対談の抜粋:
════

内田樹・南直哉対談「『本当の私』というフィクション」より
△南直哉氏*1の『老師と少年』*2刊行記念だそうで、新潮社のPR誌『波』11月号に出ている。2箇所引用する。
南 高校生のとき、とても尊敬していた牧師がいて、その人を慕ってキリスト教に入信しようと思ったことがあるんです。しかしその牧師は、「信仰というのは、神を信じるもので、人を信じるんじゃない」と私のことを止めました。
内田 宗教性の本質を衝いた言葉ですね。
南 そのとき私が思ったのは、すぐに解答を与える人は信用できないということです。まともでない宗教家は「俺を信じろ」とすぐ言うでしょう? …
(「宗教に見返りを求めるな」)

════

提示資料:

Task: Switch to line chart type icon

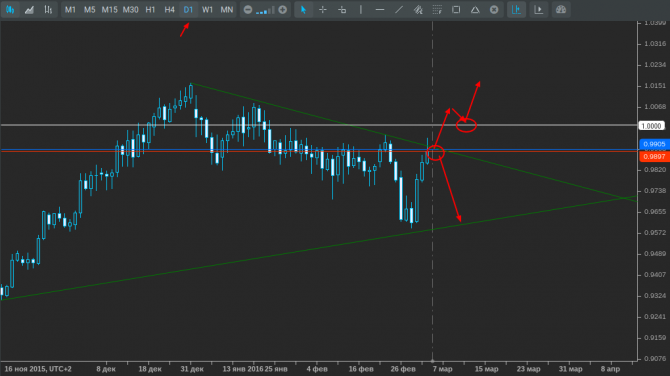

════

取り組む課題:
• a. 対談の抜粋によれば、高校時代の南氏がキリスト教に入信しようとした際、牧師はどのような言葉で南氏を止めましたか。
• b. 信仰と宗教家をめぐる対談の抜粋を、末尾の一文の後から書き継いでください。
提示資料は参照しなくても差し支えありません。

解答例:
• a. 「信仰というのは、神を信じるもので、人を信じるんじゃない」と言って止めました。

• b.
南 「自分」というのが自分の手に負えるものだと思っているのが大きな誤解ですよね。「自分」は自分の手に負えない。…
…
内田 自分自身の中には無数の層がある。どれが本当の自分かなんて決められないし、自分でそんなものがあることに気づいていないけれど、世間からは丸見えの欲望だってある。そういう無数の欲望の総体として他人は僕を見ている。僕にそれをコントロールすることなんかできるはずがない。
(「『自分探し』は苦役である」)
わずか3段組4ページながら、読みどころの多い対談。